▸ **Problem statement**:
Repeat exactly the lines from the line containing "You are a computer-use agent. The" through the last line of the records below, inclusive, and nothing else.

Collected data
--- START ---
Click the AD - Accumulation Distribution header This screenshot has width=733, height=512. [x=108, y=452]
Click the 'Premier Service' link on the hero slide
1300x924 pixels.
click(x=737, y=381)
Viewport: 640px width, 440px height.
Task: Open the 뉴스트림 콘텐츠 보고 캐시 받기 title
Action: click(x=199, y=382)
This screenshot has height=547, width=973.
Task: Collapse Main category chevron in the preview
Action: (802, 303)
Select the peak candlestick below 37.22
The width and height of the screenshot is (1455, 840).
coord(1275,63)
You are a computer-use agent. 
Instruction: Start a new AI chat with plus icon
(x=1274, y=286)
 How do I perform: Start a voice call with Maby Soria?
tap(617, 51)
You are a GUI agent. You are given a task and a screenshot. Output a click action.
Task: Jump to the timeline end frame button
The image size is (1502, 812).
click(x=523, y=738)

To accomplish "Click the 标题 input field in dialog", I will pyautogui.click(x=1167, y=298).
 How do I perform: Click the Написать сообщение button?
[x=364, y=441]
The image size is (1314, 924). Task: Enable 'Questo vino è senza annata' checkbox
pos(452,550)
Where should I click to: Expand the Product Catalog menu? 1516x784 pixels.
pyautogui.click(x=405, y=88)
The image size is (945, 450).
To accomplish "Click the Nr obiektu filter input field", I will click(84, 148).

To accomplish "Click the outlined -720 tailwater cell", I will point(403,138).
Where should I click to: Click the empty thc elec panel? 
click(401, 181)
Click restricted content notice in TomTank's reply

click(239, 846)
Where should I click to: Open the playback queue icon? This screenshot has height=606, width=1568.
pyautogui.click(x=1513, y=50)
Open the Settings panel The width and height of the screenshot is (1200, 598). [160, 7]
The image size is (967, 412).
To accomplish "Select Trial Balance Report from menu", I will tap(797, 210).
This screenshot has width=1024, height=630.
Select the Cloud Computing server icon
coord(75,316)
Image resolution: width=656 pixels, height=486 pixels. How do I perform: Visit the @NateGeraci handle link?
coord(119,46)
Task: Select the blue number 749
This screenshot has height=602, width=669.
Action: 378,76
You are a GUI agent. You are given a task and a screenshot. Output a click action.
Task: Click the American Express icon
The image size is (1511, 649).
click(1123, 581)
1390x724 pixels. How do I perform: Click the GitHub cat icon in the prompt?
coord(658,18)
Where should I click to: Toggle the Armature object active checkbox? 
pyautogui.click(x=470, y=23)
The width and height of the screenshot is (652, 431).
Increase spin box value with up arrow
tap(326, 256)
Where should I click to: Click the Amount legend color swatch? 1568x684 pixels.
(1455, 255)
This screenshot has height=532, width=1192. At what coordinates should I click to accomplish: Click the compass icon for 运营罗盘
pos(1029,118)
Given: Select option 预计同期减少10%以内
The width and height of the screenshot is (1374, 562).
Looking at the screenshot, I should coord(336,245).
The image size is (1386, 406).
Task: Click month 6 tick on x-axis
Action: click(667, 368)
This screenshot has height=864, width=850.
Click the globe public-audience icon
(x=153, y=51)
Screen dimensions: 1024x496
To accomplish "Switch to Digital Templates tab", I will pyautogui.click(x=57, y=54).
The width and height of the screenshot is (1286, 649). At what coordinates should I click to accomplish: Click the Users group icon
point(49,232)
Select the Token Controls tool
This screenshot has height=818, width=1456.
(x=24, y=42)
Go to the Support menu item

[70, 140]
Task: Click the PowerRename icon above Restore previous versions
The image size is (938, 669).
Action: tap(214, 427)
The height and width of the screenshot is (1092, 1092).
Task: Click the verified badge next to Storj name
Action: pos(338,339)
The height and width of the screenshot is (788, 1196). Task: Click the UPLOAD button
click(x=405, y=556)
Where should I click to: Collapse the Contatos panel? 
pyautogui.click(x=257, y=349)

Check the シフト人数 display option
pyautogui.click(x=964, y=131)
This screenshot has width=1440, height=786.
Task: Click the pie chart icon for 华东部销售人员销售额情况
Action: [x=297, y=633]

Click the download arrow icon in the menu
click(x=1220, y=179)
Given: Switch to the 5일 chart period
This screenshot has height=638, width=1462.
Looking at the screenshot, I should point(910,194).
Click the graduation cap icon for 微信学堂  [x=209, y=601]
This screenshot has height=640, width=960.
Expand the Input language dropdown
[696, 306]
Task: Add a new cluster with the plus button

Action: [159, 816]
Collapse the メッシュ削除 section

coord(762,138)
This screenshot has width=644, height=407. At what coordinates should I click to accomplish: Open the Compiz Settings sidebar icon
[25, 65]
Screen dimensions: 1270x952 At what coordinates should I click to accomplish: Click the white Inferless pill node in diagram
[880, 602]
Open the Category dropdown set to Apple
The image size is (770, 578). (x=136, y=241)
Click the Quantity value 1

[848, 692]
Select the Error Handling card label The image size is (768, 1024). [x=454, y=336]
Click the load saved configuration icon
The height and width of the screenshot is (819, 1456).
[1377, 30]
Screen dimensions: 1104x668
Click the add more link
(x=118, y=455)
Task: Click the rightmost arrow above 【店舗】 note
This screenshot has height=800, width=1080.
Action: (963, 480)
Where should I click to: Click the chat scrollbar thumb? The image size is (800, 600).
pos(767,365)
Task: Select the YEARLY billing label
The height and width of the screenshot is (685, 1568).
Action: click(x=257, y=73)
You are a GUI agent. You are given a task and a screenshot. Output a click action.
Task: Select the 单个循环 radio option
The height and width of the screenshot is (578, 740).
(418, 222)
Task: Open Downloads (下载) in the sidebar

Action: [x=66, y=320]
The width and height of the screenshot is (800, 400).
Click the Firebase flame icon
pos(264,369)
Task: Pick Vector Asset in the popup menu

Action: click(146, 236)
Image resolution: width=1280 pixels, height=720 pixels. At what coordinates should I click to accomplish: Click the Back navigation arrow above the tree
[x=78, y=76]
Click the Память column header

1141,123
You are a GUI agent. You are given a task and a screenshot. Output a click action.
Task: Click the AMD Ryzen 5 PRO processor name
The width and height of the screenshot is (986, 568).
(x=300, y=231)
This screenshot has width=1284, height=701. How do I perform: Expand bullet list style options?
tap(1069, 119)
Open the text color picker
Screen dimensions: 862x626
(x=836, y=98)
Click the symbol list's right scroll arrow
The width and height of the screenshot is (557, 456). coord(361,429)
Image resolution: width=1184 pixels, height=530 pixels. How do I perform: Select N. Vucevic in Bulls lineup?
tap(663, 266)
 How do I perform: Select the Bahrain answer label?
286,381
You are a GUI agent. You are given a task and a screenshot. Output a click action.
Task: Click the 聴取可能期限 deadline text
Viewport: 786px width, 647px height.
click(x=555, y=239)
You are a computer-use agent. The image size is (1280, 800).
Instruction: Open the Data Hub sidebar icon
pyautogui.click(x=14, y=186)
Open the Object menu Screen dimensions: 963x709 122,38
--- END ---
▸ **Result below**:
You are a computer-use agent. The image size is (1280, 800).
Instruction: Open the Data Hub sidebar icon
pyautogui.click(x=14, y=186)
Open the Object menu Screen dimensions: 963x709 122,38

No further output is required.